__Data for this task__.
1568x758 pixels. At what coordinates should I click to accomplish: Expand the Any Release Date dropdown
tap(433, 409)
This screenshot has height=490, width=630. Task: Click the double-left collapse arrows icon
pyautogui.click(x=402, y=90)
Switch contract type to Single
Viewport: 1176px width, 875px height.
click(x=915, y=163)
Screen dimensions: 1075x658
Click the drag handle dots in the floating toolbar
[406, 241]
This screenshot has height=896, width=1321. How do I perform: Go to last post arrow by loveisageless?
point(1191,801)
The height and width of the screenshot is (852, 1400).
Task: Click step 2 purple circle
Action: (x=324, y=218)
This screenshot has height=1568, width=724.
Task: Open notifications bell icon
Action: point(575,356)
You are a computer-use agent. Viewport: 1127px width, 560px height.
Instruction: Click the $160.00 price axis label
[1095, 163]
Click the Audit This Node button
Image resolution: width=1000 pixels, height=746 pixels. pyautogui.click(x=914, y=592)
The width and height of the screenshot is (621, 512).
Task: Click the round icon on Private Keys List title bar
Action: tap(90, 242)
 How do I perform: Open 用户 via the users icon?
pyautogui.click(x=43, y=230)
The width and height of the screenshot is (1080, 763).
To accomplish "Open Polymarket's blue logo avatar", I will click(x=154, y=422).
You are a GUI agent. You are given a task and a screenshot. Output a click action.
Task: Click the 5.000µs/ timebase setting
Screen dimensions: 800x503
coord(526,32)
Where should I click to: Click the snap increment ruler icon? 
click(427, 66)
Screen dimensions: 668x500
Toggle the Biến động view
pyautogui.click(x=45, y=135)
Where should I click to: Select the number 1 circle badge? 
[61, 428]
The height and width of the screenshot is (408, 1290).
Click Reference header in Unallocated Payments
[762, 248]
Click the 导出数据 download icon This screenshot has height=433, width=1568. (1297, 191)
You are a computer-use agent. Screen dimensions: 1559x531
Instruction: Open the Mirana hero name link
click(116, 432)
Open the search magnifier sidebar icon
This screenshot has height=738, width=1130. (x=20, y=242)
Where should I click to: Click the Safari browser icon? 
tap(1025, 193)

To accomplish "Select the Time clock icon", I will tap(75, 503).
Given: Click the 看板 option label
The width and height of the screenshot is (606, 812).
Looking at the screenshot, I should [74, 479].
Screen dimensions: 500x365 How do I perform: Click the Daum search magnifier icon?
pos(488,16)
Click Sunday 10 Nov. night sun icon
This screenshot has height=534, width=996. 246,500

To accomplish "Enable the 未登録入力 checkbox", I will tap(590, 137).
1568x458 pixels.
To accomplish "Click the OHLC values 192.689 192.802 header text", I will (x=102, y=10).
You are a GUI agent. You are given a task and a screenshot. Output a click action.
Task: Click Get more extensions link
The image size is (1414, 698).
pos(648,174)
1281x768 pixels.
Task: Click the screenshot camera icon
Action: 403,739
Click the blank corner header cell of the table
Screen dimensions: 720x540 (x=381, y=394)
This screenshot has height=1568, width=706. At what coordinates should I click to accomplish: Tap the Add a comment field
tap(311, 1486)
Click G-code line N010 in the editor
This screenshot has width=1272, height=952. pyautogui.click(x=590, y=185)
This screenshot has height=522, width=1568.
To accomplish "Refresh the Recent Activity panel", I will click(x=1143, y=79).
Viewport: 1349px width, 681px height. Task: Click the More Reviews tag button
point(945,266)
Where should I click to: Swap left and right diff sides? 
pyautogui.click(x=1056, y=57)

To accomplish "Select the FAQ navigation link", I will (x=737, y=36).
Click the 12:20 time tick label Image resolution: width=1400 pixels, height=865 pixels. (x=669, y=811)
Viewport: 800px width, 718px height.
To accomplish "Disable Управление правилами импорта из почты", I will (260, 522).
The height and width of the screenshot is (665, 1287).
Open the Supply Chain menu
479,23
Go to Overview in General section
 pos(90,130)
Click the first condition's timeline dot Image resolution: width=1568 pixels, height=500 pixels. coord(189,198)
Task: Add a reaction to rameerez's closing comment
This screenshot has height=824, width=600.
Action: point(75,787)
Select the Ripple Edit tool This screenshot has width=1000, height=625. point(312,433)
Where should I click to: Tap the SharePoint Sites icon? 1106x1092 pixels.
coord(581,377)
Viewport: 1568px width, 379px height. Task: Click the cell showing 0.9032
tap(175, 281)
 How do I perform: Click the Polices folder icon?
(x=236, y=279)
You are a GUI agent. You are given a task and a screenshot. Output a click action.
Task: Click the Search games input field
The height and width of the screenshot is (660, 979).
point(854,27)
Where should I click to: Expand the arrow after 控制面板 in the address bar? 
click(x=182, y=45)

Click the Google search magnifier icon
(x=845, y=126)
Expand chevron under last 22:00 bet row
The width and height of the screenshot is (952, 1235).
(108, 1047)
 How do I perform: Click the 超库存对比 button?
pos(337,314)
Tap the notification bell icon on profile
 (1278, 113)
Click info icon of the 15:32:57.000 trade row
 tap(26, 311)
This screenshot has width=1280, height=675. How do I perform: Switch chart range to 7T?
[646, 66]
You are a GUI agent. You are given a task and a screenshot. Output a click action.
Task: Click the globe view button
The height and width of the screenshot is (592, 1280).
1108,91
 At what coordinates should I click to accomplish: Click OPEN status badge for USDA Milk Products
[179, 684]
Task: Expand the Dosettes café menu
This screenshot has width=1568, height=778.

__Task instructions__. Transcribe each record exactly. Leave nothing out.

__Solution to this exercise__.
1568x758 pixels. At what coordinates should I click to accomplish: Expand the Any Release Date dropdown
tap(433, 409)
This screenshot has height=490, width=630. Task: Click the double-left collapse arrows icon
pyautogui.click(x=402, y=90)
Switch contract type to Single
Viewport: 1176px width, 875px height.
click(x=915, y=163)
Screen dimensions: 1075x658
Click the drag handle dots in the floating toolbar
[406, 241]
This screenshot has height=896, width=1321. How do I perform: Go to last post arrow by loveisageless?
point(1191,801)
The height and width of the screenshot is (852, 1400).
Task: Click step 2 purple circle
Action: (x=324, y=218)
This screenshot has height=1568, width=724.
Task: Open notifications bell icon
Action: point(575,356)
You are a computer-use agent. Viewport: 1127px width, 560px height.
Instruction: Click the $160.00 price axis label
[1095, 163]
Click the Audit This Node button
Image resolution: width=1000 pixels, height=746 pixels. pyautogui.click(x=914, y=592)
The width and height of the screenshot is (621, 512).
Task: Click the round icon on Private Keys List title bar
Action: tap(90, 242)
 How do I perform: Open 用户 via the users icon?
pyautogui.click(x=43, y=230)
The width and height of the screenshot is (1080, 763).
To accomplish "Open Polymarket's blue logo avatar", I will click(x=154, y=422).
You are a GUI agent. You are given a task and a screenshot. Output a click action.
Task: Click the 5.000µs/ timebase setting
Screen dimensions: 800x503
coord(526,32)
Where should I click to: Click the snap increment ruler icon? 
click(427, 66)
Screen dimensions: 668x500
Toggle the Biến động view
pyautogui.click(x=45, y=135)
Where should I click to: Select the number 1 circle badge? 
[61, 428]
The height and width of the screenshot is (408, 1290).
Click Reference header in Unallocated Payments
[762, 248]
Click the 导出数据 download icon This screenshot has height=433, width=1568. (1297, 191)
You are a computer-use agent. Screen dimensions: 1559x531
Instruction: Open the Mirana hero name link
click(116, 432)
Open the search magnifier sidebar icon
This screenshot has height=738, width=1130. (x=20, y=242)
Where should I click to: Click the Safari browser icon? 
tap(1025, 193)

To accomplish "Select the Time clock icon", I will tap(75, 503).
Given: Click the 看板 option label
The width and height of the screenshot is (606, 812).
Looking at the screenshot, I should [74, 479].
Screen dimensions: 500x365 How do I perform: Click the Daum search magnifier icon?
pos(488,16)
Click Sunday 10 Nov. night sun icon
This screenshot has height=534, width=996. 246,500

To accomplish "Enable the 未登録入力 checkbox", I will tap(590, 137).
1568x458 pixels.
To accomplish "Click the OHLC values 192.689 192.802 header text", I will (x=102, y=10).
You are a GUI agent. You are given a task and a screenshot. Output a click action.
Task: Click Get more extensions link
The image size is (1414, 698).
pos(648,174)
1281x768 pixels.
Task: Click the screenshot camera icon
Action: 403,739
Click the blank corner header cell of the table
Screen dimensions: 720x540 (x=381, y=394)
This screenshot has height=1568, width=706. At what coordinates should I click to accomplish: Tap the Add a comment field
tap(311, 1486)
Click G-code line N010 in the editor
This screenshot has width=1272, height=952. pyautogui.click(x=590, y=185)
This screenshot has height=522, width=1568.
To accomplish "Refresh the Recent Activity panel", I will click(x=1143, y=79).
Viewport: 1349px width, 681px height. Task: Click the More Reviews tag button
point(945,266)
Where should I click to: Swap left and right diff sides? 
pyautogui.click(x=1056, y=57)

To accomplish "Select the FAQ navigation link", I will (x=737, y=36).
Click the 12:20 time tick label Image resolution: width=1400 pixels, height=865 pixels. (x=669, y=811)
Viewport: 800px width, 718px height.
To accomplish "Disable Управление правилами импорта из почты", I will (260, 522).
The height and width of the screenshot is (665, 1287).
Open the Supply Chain menu
479,23
Go to Overview in General section
 pos(90,130)
Click the first condition's timeline dot Image resolution: width=1568 pixels, height=500 pixels. coord(189,198)
Task: Add a reaction to rameerez's closing comment
This screenshot has height=824, width=600.
Action: point(75,787)
Select the Ripple Edit tool This screenshot has width=1000, height=625. point(312,433)
Where should I click to: Tap the SharePoint Sites icon? 1106x1092 pixels.
coord(581,377)
Viewport: 1568px width, 379px height. Task: Click the cell showing 0.9032
tap(175, 281)
 How do I perform: Click the Polices folder icon?
(x=236, y=279)
You are a GUI agent. You are given a task and a screenshot. Output a click action.
Task: Click the Search games input field
The height and width of the screenshot is (660, 979).
point(854,27)
Where should I click to: Expand the arrow after 控制面板 in the address bar? 
click(x=182, y=45)

Click the Google search magnifier icon
(x=845, y=126)
Expand chevron under last 22:00 bet row
The width and height of the screenshot is (952, 1235).
(108, 1047)
 How do I perform: Click the 超库存对比 button?
pos(337,314)
Tap the notification bell icon on profile
 (1278, 113)
Click info icon of the 15:32:57.000 trade row
 tap(26, 311)
This screenshot has width=1280, height=675. How do I perform: Switch chart range to 7T?
[646, 66]
You are a GUI agent. You are given a task and a screenshot. Output a click action.
Task: Click the globe view button
The height and width of the screenshot is (592, 1280).
1108,91
 At what coordinates should I click to accomplish: Click OPEN status badge for USDA Milk Products
[179, 684]
Task: Expand the Dosettes café menu
This screenshot has width=1568, height=778.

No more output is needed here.